Avant-postes. Au Mans, plus de 80 % des 330 salariés de l’usine Yoplait ont débrayé pendant deux heures. «Nous avons été surpris par l’ampleur de la mobilisation, souligne Thierry Renaudin, délégué CGT. Il y avait parmi nous des salariés qui d’habitude ne nous suivent pas.» Pour le syndicat, plus question de se satisfaire des 1,6 % d’augmentation négociée en février par la CFDT et la CFTC. «Il y a cinq ans, on produisait au Mans 100 000 tonnes de produits frais [yaourts, fromage, crème fraîche, ndlr], précise Philippe Trassard, secrétaire du CCE de Yoplait-France. Aujourd’hui, on en produit 160 000 tonnes avec presque 200 personnes en moins et une rentabilité bien plus importante.»Les salaires, eux, n’ont guère augmenté: entre 1 400 et 1 500 euros nets par mois pour des employés dont l’âge moyen est de 43 à 45 ans. «Il y a de moins en moins de monde dans l’usine et la charge de travail est de plus en plus élevée, résume Jean-Marie, 44 ans, en blouson bleu et tenue blanche de rigueur. Pendant ce temps tout augmente, les prix et les bénéfices de l’entreprise, tout sauf nos salaires.» Sur les deux autres sites industriels de Yoplait, à Vienne en Isère (300 salariés) et à Monéteau dans l’Yonne (210 salariés), le débrayage s’est prolongé jusqu’à mercredi midi. Dans la Sarthe, l’entreprise de salaisons Bahier (380 personnes) a quant à elle été aux avant-postes. Ses salariés avaient entamé dès dimanche une grève qui s’est terminée mardi soir. Et toujours les mêmes revendications: revalorisation des rémunérations (certaines ne dépassent pas 1 000 euros net), et meilleures conditions de travail. La CGT de l’agroalimentaire annonce d’ailleurs à ce sujet une campagne au slogan explicite: «Arrêtez le massacre!»

Faramineux. A Paris, autre secteur, autre grève. Dans la banque, il y a les traders, qui gagnent des sommes faramineuses, mais aussi les salariés qui travaillent dans les agences ou le «back-office». Et dont les fiches de paie ne souffrent pas la comparaison.
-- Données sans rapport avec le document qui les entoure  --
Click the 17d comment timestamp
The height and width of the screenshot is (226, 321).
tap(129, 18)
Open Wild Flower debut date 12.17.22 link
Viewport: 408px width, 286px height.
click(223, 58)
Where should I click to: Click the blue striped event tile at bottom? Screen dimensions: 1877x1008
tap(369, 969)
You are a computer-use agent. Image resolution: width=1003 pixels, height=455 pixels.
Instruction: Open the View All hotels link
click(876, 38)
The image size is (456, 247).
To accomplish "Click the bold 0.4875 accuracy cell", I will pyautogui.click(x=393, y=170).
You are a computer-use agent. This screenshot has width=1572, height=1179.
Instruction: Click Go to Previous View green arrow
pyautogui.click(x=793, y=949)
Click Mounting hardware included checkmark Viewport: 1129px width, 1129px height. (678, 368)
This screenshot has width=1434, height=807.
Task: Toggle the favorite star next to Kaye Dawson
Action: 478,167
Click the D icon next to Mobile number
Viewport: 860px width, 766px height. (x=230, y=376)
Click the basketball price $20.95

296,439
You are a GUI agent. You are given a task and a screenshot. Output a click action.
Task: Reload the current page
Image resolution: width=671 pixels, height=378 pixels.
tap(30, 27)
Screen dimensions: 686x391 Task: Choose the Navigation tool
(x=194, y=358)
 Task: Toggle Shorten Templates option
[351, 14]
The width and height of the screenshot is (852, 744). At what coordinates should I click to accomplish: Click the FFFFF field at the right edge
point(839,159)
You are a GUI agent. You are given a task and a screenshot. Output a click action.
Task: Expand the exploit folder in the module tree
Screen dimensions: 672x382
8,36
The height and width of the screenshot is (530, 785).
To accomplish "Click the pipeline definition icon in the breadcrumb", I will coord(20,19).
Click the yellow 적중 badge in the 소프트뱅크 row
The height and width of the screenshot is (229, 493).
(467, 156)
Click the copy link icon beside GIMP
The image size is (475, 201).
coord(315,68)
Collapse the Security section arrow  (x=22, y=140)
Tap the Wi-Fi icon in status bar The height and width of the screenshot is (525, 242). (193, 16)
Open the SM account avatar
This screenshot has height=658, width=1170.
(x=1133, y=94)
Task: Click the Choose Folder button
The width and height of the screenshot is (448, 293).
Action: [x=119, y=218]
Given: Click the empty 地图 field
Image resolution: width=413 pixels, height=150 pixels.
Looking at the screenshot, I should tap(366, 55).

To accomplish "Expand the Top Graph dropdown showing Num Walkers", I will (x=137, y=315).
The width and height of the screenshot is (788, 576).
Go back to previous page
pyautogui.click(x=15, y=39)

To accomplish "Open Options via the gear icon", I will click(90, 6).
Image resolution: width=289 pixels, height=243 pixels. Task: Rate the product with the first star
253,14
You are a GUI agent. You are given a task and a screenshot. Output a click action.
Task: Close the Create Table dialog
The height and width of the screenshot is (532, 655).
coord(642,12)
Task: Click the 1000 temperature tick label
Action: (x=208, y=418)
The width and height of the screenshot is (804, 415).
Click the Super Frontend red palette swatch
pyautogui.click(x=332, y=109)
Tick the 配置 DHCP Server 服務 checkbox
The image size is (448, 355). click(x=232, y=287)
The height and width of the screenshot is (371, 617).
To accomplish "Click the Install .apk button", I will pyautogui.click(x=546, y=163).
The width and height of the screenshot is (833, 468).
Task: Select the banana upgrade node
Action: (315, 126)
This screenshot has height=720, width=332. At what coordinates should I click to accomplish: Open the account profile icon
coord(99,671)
Certains d’entre eux à LCL (ex-Crédit lyonnais) étaient en grève hier, à l’appel de FO, de la CGT et de la CFTC, pour demander des hausses de salaire et protester contre leurs conditions de travail. Selon la direction, plus de 30 agences sur 2000 étaient fermées, pour un taux de 9 % de grévistes (30 % selon la CGT).

Devant le siège de LCL, boulevard des Italiens, où 300 salariés étaient rassemblés, on rappelle que le scandale du Lyonnais, dans les années 1990, avait poussé les salariés à accepter pendant des années de modérer leurs salaires. «On a lourdement payé, raconte Francine Guillard (CGT). Aujourd’hui, les profits sont de retour, colossaux. Sauf que la direction veut bien partager les pertes, mais pas les profits.» Suite à la négociation salariale, l’entreprise propose 625 euros d’augmentation par an pour les salariés dont le revenu est inférieur à 33 000 euros par an. Soit 77 % du personnel. Un petit geste qui ne satisfait pas. «Il ne s’agit que de suivre l’inflation» , remarque Philippe Kernivinen (FO). Et qui en plus, est assorti d’un «chantage» : si aucune organisation ne signe l’accord, la hausse ne sera plus que de 450 euros. Le reste de l’enveloppe servant à des augmentations individuelles.

«Idée reçue». Pour autant, personne ne décrit une situation rose dans le reste de la profession. «Pourquoi croyez-vous que la Société générale loue le stade de France pour recruter des jeunes?, souligne Sébastien Busiris, secrétaire fédéral FO. C’est une idée reçue de croire que les employés de banque sont bien payés. Et les jeunes diplômés s’en rendent compte.» Et le délégué FO de souligner que Sarkozy a beau brandir la question du pouvoir d’achat, la profession bancaire, elle, n’en a cure. Une réunion sur les négociations salariales au niveau de la branche est prévue lundi matin à l’Association française des banques (AFB), mais, a priori, aucune hausse ne devrait être proposée.